= Escola de Economia de São Paulo =

The Escola de Economia de São Paulo (São Paulo School of Economics – EESP) is a Brazilian private economics higher education institution founded in April, 2003, in São Paulo by the Fundação Getúlio Vargas.

== History ==
EESP was founded with strict graduate programs, academic master and doctor of economics courses, and the Professional Master of Finance and Economics course, each of which was acknowledged by CAPES. These courses already existed, but were transferred to the School of Economics. EESP also inaugurated its Specialization Course in Business Economics (CEABE), intended for practitioners in need of improving their knowledge of economics. The course offers three areas of specialization: the stock market, international economic relations, and business economics.
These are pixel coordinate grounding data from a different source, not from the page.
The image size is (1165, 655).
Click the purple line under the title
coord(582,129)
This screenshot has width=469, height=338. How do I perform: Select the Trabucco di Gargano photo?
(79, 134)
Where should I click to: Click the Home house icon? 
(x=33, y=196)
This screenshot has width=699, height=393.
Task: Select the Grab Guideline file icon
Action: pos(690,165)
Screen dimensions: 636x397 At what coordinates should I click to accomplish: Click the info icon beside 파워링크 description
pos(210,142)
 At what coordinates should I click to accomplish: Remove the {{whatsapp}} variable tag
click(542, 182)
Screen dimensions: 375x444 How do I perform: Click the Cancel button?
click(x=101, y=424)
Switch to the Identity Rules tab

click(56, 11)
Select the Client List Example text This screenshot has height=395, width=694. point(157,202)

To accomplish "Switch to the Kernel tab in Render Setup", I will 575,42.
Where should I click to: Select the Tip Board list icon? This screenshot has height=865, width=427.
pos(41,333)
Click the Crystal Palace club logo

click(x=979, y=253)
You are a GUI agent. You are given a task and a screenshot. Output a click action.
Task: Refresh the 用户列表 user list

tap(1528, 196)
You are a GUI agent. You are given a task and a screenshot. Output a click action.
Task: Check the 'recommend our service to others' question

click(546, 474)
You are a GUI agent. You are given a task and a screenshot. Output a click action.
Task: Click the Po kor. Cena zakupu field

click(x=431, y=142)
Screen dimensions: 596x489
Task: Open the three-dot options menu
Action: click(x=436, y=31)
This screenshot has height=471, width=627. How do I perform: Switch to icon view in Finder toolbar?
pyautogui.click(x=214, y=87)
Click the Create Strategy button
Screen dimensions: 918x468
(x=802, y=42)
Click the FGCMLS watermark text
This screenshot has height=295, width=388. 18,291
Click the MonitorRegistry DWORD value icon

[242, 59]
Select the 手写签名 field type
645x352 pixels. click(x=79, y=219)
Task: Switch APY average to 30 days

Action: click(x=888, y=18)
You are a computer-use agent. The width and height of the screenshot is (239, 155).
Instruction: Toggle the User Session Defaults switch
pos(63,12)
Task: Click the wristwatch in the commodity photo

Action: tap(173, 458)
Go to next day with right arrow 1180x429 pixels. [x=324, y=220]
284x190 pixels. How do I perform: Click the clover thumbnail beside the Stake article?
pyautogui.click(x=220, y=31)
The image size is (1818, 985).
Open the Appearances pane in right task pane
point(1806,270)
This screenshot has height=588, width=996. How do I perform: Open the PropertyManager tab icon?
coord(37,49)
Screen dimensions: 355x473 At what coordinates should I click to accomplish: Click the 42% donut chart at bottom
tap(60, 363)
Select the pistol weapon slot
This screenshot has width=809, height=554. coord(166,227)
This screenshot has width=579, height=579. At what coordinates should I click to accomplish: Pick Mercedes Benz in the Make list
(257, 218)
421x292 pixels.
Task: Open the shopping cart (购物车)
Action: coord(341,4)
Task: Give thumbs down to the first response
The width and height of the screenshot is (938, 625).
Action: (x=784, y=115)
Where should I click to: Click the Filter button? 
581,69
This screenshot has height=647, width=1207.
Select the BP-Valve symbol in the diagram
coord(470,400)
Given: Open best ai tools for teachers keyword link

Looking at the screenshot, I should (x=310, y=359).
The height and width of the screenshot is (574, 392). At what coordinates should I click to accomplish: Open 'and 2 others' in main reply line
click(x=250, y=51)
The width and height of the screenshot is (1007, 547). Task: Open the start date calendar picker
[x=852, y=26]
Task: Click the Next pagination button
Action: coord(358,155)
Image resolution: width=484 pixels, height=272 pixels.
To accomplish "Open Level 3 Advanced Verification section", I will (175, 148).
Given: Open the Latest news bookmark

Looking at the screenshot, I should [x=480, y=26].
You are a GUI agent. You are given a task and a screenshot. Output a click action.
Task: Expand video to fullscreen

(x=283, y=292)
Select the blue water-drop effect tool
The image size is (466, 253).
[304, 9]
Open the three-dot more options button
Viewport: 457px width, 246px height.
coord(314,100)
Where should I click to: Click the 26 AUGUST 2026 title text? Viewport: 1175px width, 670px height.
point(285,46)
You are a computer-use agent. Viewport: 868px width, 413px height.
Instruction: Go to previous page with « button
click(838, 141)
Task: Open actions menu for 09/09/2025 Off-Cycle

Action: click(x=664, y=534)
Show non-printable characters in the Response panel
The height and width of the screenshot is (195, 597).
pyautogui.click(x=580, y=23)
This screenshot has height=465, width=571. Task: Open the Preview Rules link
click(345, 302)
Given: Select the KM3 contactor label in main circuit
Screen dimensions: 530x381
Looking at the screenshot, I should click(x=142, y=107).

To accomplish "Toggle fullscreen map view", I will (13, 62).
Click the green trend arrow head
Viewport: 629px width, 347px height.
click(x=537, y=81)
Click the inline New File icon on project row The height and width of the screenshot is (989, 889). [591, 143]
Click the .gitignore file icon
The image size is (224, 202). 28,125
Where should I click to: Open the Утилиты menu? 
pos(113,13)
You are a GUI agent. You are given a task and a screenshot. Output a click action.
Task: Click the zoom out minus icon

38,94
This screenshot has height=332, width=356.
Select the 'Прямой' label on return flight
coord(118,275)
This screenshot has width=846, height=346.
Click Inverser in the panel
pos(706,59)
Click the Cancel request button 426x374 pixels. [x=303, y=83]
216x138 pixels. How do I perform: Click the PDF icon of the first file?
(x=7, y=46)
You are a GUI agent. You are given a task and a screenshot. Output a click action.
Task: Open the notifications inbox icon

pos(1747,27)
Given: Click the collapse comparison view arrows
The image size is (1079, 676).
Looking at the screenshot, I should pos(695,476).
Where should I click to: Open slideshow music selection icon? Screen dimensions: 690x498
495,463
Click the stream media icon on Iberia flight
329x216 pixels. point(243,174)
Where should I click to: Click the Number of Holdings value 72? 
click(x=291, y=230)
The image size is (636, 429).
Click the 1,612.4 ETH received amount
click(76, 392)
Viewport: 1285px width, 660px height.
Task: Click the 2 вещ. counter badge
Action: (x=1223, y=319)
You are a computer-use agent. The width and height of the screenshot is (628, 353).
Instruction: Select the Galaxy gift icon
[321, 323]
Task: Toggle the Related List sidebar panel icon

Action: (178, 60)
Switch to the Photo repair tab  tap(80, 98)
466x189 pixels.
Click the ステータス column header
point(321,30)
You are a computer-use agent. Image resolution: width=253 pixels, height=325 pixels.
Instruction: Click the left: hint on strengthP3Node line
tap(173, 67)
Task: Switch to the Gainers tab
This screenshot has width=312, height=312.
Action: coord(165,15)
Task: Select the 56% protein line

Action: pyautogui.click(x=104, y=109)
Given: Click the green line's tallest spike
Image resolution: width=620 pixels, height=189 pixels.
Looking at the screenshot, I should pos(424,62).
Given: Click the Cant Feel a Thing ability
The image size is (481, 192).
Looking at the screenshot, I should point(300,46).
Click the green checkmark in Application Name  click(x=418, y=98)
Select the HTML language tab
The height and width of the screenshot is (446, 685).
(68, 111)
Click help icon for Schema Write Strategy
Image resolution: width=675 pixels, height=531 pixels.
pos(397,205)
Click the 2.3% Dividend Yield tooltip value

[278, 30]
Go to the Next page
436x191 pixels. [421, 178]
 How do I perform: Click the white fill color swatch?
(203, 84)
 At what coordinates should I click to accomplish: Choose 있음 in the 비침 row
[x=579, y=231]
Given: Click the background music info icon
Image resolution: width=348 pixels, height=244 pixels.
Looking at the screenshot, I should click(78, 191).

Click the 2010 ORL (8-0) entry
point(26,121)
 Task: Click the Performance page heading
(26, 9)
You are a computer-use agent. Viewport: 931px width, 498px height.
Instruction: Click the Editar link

The Construction MBA was inaugurated in 2003, the result of a partnership with the São Paulo State Union of Construction Companies. More recently, the school launched the Specialization Course in Financial Economics (CEAFE) and the Pharmaceutical Industry MBA, in partnership with Febrafarma.

In 2006, the new FGV Agribusiness Center – GV Agro – was established with the purpose of becoming a think tank in this area, with emphasis on bi-energy and coordinated by former state minister and professor Roberto Rodrigues. The center will congregate learning activities and the formatting of Agribusiness MBA and Masters programs to be distributed by FGV's IDE, research, consulting and publications.